Summary Analysis
R-10
DATE: 2019-01-22
DOCKET: 17-1229
NAME: Helsinn Healthcare S.A., Petitioner v. Teva Pharmaceuticals USA, Inc., et al
WORTHY: True
OPINION: Court
AUTHOR: Thomas
JOINING: Roberts, Ginsburg, Breyer, Alito, Sotomayor, Kagan, Gorsuch, Kavanaugh
GOOD: Yes
PAGES: 9
Case Commentary
I am Anti-Patent.According to The Constitution, a Patent may be granted for any 'new, useful, and non-obvious advance in technology'. Eh, I am simplifying. Deal with it.
{The short answer for why I am Anti-Patent is that (in my opinion) almost all advances are (in fact) obvious. I would happily grant Patents to the remaining 10-20 Novel Inventions that are made per year.Continuing on, the American Invents Acts (forgive me if I don't provide its full ego-glorifying name) bars granting of a Patent if any of the following apply:
As to the long answer, I believe Patents stifle Trade and Innovation rather than bolster it. They are (as the Economists say) Rents without any corresponding benefit.}
- Previous Patent
- Described in Print
- In Public Use
- Available for Sale
- Otherwise Available to the Public
- Intellectually
- Physically
As to the case at hand, a drug (some form of Palonosetron) was (in the order listed):
- Developed
- Sold
- Patented
There were upwards of 300,000 Patents issued in 2018. Several companies were granted more than 1,000.
Wow!
Progress!
Or not.
Consider that the Patent being disputed in this case is the Fourth Patent for Palonosetron, which means it was the Fourth Patent issued for more-or-less the same thing (i.e. Palonosetron). In fact (to the best of my knowledge), the only thing new (a requirement for a Patent) in the Fourth Patent (as apposed to the previous three) was the dosage and modality (a .25mg solution of Palonosetron used as eye drops, in this particular case). However, I would put it to you that there is nothing 'non-obvious' (the language used in The Constitution) about either changing the dosage or administering a drug (any drug) through a new modality, be it via pill, injection, eye drops, or whatever. Thus, a new Patent should have never been issued in the first place... or should that be, in the fourth place?
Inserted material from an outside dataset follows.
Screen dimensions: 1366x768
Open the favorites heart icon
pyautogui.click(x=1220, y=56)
Of course, this isn't The Supreme Court's fault. It's the Patent Office's fault.
And if you want my honest opinion, the Patent Office is behaving this way because we are in the midst of an International Trade War. {Probably, always have been. Probably, always will be.} And at the present moment, it is perceived that trivial patents (such as this one) favour US Merchants (because US Merchants own more of them). As such, I predict things will change (suddenly and abruptly) when that is no longer perceived to be the case; and every Patent Under the Sun will become Null and Void, because selling a drug in multiple dosages is pretty 'obvious', don't you think?
Anyhow, the Legal Principles are easy enough to follow. And I agree with the upshot, because (as I said) I am Anti-Patent. And with any luck (and as time goes by), the Patent System will become ever weaker.